### Your task:
In the listing below, the lines starting with the line with "Instruction: Go to" and going on through the line with "Click preferred donor AB cell" are to be reproduced exactly, and only those.

### Record extracts:
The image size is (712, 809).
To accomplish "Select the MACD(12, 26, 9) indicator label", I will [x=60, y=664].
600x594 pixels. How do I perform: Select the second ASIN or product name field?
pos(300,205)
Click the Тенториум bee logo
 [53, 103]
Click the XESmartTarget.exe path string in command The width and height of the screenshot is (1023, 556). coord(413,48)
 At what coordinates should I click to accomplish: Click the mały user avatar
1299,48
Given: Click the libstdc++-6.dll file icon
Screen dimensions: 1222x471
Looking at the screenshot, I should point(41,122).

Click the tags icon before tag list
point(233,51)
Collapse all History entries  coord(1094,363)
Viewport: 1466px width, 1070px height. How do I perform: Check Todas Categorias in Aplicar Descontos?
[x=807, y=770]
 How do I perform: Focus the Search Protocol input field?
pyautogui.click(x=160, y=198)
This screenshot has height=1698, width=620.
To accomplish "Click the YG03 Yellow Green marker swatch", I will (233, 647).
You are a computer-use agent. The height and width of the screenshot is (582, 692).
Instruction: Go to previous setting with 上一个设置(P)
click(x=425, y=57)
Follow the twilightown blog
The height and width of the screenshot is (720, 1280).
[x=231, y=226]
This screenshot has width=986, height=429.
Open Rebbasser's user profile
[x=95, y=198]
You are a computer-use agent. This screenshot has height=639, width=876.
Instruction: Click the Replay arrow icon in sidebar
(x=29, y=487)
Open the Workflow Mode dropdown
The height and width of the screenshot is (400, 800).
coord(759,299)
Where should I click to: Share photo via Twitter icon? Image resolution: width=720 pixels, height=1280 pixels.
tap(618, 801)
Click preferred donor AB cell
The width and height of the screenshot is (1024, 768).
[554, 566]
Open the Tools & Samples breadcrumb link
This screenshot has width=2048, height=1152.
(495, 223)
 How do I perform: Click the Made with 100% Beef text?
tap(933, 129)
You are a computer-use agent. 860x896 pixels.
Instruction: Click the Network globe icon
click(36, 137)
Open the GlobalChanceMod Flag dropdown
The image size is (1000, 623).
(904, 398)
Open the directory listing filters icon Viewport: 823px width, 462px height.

### Your solution:
Instruction: Go to previous setting with 上一个设置(P)
click(x=425, y=57)
Follow the twilightown blog
The height and width of the screenshot is (720, 1280).
[x=231, y=226]
This screenshot has width=986, height=429.
Open Rebbasser's user profile
[x=95, y=198]
You are a computer-use agent. This screenshot has height=639, width=876.
Instruction: Click the Replay arrow icon in sidebar
(x=29, y=487)
Open the Workflow Mode dropdown
The height and width of the screenshot is (400, 800).
coord(759,299)
Where should I click to: Share photo via Twitter icon? Image resolution: width=720 pixels, height=1280 pixels.
tap(618, 801)
Click preferred donor AB cell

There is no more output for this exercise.